Incontinence masculine : il existe des solutions !

Les fuites urinaires ne touchent pas uniquement les femmes, et l’incontinence masculine est un sujet totalement tabou ! Repli sur soi, manque de confiance, arrêt des activités sociales… il y a pourtant des moyens de réagir et de ne pas se laisser envahir !

Souvent très stigmatisante et synonyme de stress, l’incontinence urinaire masculine touche près de 700 000 hommes en France. 70 % d’entre eux ont plus de 60 ans et souffrent en silence. Pourtant des solutions existent.L’incontinence, une maladie taboueLe premier type d’incontinence est l’incontinence d’effort, on la reconnaît lorsque les fuites ont lieu pendant la marche ou la toux, lors d’un grand éclat de rire ou encore pendant pendant une activité sportive. La cause de cette incontinence est un affaiblissement des muscles du plancher pelvien. Les “fuites“ n’arrivent jamais durant le sommeil dans ce type d’incontinence et aucune envie spécifique d’uriner n’est ressentie. Résultat : on va aux toilettes par précaution pour éviter l’accident.Second grand type d’incontinence, celle dite par impériosité. La personne ressent alors un besoin violent uriner, l’envie est pressante et fréquente et ne laisse pas toujours le temps de réagir. Elle intervient de jour comme de nuit et elle est due à une hyperactivité de la vessie.
Enfin le troisième type spécifique est l’incontinence par regorgement. Les fuites se font goutte à goutte sans avoir envie d’uriner de jour comme de nuit, il est parfois difficile pour la personne de vider complètement sa vessie et elle doit faire un effort pour y parvenir. Cette dernière forme d’incontinence est la plus fréquente chez l’homme, elle est généralement due à une obstruction des voies urinaires ou à des troubles nerveux.

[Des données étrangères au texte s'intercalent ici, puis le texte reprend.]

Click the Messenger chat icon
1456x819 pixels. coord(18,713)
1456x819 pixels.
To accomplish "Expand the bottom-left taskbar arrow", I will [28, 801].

Les hommes touchés par l’incontinence ont souvent le réflexe de modifier leurs activités pour les adapter à la maladie. Cela se manifeste par un repli sur soi par crainte des odeurs, des fuites, du regard de l’autre… Ils sortent moins, renoncent à leur vie sociale, cessent de boire ou alors dans des quantités insuffisantes pour l’organisme. Et c’est sans compter les petites habitudes à mettre en place : repérage des toilettes dès l’arrivée dans un lieu inconnu, change plusieurs fois par jour. La déprime est alors vite arrivée. Et pourtant il existe des solutions qui ont fait leurs preuves.
L’étui pénien, une solution éprouvée
Utiliser des protections absorbantes est le réflexe le plus simple. Elles sont disponibles en grande surface et pourtant il arrive que ces produits, peu adaptés à l’homme soient sources d’humidité et donc d’inconfort, sans compter les odeurs pas toujours bien maîtrisées. Il existe cependant d’autres solutions et notamment les étuis péniens. On en parle peu car l’idée semble un peu surprenante. Cette solution a pourtant fait ses preuves depuis plus de 20 ans à l’hôpital et les étuis péniens ont bénéficié d’importantes innovations. Plus facile à mettre que toutes autres protections, ils sont surtout spécifiquement adaptés à l’anatomie masculine. Un étui pénien se met en place de la même façon qu’un préservatif et il est doté d’un dispositif auto-adhésif. Il est ensuite raccordé à une poche dont la contenance peut varier selon les besoins.
Ses avantages : mobilité, autonomie mais surtout une parfaite étanchéité. Finies les fuites et les odeurs. Un réel plus pour la qualité de vie des personnes atteintes par cette pathologie.
L’impact de la maladie étant très psychologique cette solution permet d’éviter d’avoir l’esprit constamment obnubilé par les toilettes, le contrôle de la quantité de boisson ingérée. Ces étuis sont désormais discrets et faciles à utiliser. Même si le système de collecte peut paraître parfois difficile à envisager, l’amélioration de la qualité de vie est bien là. Sans compter que cette solution est désormais prise en charge par la sécurité sociale après prescription du médecin.
Consulter pour avancer
La meilleure façon d’aborder l’incontinence est d’oser en parler à son médecin et plus particulièrement à un urologue spécialiste de ces problèmes. Il existe des traitements médicamenteux et chirurgicaux qui peuvent résoudre définitivement le problème. En attendant, le médecin sera à même de vous conseiller, de vous orienter et de vous aider à surmonter cette maladie pour avancer en toute liberté.